Member of Parliament for Ynys Môn Anglesey (1979 - 1983)
- In office 3 May 1979 – 18 May 1987
- Preceded by: Cledwyn Hughes
- Succeeded by: Ieuan Wyn Jones

Personal details
- Born: Keith Lander Best 10 June 1949 (age 76)
- Party: Conservative
- Spouse: Elizabeth Gibson

= Keith Best =

British politician

Keith Lander Best (born 10 June 1949) is a former Conservative Party politician in the United Kingdom. He was Member of Parliament (MP) for Anglesey from 1979 when he gained the seat from Labour until 1983, and for the renamed Ynys Môn from 1983 to 1987. He was Parliamentary Private Secretary to the Secretary of State for Wales from 1981 to 1984. He was described by Austin Mitchell in 1982 as one of 12 MPs who “are the parliamentary activists, the people who keep the place going. Compared to their efforts, a much larger number of MPs either do a lot less or direct their activity into less public channels.”

He resigned his seat in 1987 following the revelation by the Labour Research Department that he had made multiple share applications in the BT offer (for which he was later imprisoned). He has since led the organisations Prisoners Abroad (1989–1993), the Immigration Advisory Service (1993–2009), Freedom from Torture (2010–2014) and SurvivorsUK (2015-2018). He is currently the President of Stop Human Trafficking Worldwide.

(Lines of data)
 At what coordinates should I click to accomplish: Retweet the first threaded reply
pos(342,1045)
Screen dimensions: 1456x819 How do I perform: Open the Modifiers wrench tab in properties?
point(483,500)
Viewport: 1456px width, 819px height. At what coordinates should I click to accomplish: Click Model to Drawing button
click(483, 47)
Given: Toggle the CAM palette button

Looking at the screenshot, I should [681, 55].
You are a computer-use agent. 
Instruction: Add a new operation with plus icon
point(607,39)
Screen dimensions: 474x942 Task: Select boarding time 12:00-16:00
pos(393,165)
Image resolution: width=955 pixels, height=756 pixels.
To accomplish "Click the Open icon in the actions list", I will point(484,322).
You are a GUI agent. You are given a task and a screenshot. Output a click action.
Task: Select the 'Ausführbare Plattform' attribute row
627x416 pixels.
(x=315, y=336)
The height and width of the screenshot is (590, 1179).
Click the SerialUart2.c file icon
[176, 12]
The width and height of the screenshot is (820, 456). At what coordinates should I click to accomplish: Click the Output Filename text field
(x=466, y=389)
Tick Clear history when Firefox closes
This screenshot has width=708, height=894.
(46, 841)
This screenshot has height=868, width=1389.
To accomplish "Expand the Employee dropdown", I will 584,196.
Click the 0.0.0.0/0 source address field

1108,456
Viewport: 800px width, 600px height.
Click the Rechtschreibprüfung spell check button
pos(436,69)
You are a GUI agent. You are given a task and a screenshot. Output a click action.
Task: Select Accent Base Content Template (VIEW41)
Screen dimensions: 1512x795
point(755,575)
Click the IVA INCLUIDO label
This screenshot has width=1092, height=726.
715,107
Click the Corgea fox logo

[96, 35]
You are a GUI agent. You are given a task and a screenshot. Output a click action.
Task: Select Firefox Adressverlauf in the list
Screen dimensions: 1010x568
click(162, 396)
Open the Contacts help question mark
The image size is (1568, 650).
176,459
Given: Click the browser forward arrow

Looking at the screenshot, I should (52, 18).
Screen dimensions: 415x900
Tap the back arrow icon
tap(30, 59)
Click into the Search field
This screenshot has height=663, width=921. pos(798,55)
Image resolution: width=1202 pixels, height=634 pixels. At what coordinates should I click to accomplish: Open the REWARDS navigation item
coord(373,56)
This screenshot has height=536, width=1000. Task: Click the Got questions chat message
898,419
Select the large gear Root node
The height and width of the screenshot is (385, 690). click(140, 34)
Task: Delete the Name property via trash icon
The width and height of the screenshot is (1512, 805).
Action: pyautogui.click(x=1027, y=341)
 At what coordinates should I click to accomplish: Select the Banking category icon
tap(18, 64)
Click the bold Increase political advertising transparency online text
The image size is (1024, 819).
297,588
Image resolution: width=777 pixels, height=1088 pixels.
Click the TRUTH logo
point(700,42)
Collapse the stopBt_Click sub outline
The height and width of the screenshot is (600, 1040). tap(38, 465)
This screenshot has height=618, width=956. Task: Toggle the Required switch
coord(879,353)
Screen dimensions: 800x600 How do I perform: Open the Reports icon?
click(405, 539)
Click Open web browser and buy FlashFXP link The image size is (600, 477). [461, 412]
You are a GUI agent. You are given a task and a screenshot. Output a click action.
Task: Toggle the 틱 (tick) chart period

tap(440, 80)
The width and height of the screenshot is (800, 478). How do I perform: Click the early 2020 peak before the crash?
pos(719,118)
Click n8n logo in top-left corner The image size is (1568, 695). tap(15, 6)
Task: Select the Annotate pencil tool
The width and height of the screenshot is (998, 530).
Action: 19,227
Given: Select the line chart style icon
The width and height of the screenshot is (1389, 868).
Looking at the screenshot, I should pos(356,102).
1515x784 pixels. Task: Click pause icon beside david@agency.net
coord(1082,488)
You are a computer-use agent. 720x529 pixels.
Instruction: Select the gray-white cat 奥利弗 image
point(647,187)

Required tasks -
a) Answer these questions using the biography of Keith Best.
(i) Who preceded him as Member of Parliament for Ynys Môn Anglesey?
(ii) From which party did he gain the Anglesey seat in 1979?
(iii) Which organization did he lead from 1993 to 2009?
b) Reproduce word for word the part of the Keith Best biography that runs from "Member of Parliament for" to "1949 (age 76)".

Solutions below -
a)
(i) Cledwyn Hughes
(ii) Labour
(iii) The Immigration Advisory Service

b)
Member of Parliament for Ynys Môn Anglesey (1979 - 1983)
- In office 3 May 1979 – 18 May 1987
- Preceded by: Cledwyn Hughes
- Succeeded by: Ieuan Wyn Jones

Personal details
- Born: Keith Lander Best 10 June 1949 (age 76)